Unfortunately for the goblin, this proved to be its undoing. As it stood underneath the device it detached from the roof and dropped straight onto its face. The legs that once burrowed into the rock above now reversed and drove themselves into the twisted cranium of its victim.

Then, they began to squeeze.

Instead of the terrifying yodelling, the tunnel filled with the pained squealing of greenskin in agony. To Peter’s immense relief it was short lived, to Dani’s disgust it was ended with a shower of goblin head. Glowing voxels scattered across the floor before dimming and fading, leaving a faint mark on everything they touched.

“My boots, ya bastard. You said we were safe here.” She punched Pham again.

Pham rubbed his shoulder, “I said probably. Maybe we should clean up the stragglers before the debuff wears off?” He pulled out an exceptionally large ring spanner with a conspicuously worn end that was quite out of round. “You know, while we still have the advantage?”

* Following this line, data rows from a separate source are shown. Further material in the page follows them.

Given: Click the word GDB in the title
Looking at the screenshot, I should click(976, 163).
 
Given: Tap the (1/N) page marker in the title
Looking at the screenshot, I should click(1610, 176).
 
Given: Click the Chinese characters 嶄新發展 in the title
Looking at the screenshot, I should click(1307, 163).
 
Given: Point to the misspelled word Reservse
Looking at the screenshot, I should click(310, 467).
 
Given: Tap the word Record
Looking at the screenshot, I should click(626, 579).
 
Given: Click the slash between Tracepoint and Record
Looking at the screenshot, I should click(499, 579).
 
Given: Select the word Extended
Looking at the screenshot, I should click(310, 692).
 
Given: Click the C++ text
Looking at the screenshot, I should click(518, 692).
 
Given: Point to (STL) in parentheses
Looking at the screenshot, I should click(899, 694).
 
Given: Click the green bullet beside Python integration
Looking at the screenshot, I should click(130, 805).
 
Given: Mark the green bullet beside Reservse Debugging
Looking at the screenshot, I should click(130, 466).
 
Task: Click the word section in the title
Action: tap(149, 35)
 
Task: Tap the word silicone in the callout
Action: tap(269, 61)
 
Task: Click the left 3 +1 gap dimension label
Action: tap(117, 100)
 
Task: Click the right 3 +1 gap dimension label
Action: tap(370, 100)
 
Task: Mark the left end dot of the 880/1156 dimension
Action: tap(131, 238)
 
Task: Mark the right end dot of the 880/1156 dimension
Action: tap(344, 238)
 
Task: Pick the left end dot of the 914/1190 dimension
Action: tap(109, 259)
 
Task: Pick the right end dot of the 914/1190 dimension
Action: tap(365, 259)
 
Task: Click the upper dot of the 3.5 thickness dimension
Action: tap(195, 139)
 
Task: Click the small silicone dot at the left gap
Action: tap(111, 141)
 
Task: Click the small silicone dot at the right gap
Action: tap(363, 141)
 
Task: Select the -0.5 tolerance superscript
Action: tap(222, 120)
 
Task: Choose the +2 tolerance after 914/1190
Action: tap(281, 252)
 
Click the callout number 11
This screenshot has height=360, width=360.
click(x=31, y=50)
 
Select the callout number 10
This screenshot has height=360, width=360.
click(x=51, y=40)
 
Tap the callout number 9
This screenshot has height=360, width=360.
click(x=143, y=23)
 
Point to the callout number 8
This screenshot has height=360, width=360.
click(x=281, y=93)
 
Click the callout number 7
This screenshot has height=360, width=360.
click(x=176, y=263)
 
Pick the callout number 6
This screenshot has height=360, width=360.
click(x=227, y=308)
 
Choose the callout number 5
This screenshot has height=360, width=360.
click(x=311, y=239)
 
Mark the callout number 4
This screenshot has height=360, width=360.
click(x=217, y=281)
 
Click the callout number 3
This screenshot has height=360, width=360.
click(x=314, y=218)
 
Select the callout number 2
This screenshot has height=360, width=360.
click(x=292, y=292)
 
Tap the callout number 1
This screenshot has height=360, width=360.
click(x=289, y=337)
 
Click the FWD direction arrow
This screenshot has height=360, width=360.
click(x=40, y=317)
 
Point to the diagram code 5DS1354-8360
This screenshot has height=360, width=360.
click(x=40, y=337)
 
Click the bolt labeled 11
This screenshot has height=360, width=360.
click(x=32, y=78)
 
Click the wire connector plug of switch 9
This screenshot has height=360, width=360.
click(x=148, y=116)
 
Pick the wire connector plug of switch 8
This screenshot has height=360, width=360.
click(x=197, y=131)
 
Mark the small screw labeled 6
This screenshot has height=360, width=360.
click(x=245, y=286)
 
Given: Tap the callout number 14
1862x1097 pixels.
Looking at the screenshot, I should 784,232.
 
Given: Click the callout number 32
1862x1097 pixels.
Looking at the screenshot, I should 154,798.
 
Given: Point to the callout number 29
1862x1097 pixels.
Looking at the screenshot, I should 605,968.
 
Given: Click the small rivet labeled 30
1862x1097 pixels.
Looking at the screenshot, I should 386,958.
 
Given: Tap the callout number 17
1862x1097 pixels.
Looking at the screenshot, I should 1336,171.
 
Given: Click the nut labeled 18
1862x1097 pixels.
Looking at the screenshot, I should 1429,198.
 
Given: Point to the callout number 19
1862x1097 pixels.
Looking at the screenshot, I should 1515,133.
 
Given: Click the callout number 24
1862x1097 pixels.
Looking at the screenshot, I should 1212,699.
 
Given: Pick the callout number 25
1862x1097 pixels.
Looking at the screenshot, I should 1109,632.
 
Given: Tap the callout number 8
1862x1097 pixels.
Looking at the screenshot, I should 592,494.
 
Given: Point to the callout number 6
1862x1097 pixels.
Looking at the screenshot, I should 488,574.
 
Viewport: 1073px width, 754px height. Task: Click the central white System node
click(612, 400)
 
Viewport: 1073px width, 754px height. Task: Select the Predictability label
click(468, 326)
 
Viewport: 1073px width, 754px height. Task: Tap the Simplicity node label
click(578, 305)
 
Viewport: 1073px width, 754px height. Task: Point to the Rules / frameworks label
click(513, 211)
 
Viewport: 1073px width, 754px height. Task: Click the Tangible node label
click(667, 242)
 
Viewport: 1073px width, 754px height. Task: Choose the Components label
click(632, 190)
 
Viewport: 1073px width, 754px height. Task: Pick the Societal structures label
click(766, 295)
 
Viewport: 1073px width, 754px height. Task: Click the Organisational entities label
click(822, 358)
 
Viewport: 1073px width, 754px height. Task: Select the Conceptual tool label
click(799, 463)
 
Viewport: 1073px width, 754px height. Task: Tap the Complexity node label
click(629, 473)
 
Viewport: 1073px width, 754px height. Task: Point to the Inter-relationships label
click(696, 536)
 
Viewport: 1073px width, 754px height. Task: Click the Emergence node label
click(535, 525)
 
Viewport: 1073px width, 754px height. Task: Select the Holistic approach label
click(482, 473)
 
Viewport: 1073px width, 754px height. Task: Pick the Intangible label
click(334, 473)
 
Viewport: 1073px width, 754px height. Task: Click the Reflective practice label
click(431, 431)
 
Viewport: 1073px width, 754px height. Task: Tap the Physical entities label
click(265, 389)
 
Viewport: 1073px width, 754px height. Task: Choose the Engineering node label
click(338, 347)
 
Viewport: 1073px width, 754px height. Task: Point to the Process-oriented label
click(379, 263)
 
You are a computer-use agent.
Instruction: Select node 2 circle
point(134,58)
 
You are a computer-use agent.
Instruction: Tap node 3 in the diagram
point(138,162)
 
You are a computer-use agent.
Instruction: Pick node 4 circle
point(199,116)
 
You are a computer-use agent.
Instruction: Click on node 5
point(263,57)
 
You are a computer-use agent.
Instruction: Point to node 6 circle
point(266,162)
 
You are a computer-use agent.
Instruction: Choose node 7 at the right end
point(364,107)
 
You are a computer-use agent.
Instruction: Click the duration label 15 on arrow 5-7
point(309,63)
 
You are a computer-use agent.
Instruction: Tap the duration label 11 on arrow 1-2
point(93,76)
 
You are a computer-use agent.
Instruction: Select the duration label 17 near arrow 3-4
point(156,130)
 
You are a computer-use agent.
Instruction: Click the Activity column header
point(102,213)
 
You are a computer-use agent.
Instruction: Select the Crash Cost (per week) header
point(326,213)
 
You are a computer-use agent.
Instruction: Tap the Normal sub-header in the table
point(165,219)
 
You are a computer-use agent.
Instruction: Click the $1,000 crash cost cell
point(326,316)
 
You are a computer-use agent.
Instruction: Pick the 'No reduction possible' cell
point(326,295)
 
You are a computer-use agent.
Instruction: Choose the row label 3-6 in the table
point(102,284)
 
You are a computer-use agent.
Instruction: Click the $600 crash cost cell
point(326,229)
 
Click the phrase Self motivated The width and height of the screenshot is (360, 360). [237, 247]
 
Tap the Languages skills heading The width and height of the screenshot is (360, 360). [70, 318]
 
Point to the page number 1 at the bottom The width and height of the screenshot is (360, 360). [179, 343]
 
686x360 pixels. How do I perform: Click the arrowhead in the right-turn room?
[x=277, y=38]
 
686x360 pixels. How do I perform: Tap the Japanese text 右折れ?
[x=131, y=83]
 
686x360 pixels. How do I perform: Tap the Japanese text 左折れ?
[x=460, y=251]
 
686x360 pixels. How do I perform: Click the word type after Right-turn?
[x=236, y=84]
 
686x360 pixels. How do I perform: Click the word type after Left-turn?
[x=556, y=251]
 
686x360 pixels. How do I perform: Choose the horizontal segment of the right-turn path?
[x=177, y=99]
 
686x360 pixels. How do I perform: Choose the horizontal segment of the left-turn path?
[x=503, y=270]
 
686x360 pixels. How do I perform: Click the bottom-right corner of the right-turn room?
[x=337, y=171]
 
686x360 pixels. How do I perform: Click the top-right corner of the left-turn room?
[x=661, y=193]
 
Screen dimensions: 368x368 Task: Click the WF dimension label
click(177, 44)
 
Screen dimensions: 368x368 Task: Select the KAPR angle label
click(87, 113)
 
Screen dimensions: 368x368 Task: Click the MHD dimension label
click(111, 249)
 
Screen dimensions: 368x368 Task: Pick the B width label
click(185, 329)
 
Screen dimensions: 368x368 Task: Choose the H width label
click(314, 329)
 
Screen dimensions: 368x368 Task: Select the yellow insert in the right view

Dani lurched forward and caught herself before grabbing Pham as he rushed past. “Magnetic trigger you say?”

Pham’s eyes widened, realising he’d nearly just rushed into a trap he himself had set. “Uh, yeah. Crap. Thanks.”

Dani stuck one of her blades between her teeth, drew a throwing knife from the bandolier across her chest and sent it hurtling down the tunnel to bury itself in the torso of one of the goblins, who were still rubbing their eyes and walking into each other. A moment later the device on the wall beside them came to life, sending a rapidly expanding weighted net of thin metal ropes hurtling across the tunnel to entangle all three monsters and pin them to the rock. Still holding Pham by the sleeve, Dani waved her spare hand in front of Peter’s horrified eyes. “After you, mate. Time to earn your keep. We’ve already done the hard part.”

Peter grumbled the whole way down the hall, slipped around the corpse left by the roof trap, and carefully delivered the coup de grace to the bound beasts. Each time the scythe slipped through the mob’s neck without resistance, causing them to flash red and eliciting the Critical Hit notification and a cut off squeal that turned his stomach.

Silence returned to the tunnel as the bodies and the mess despawned.

“Well, that was dramatic,” Pham quipped.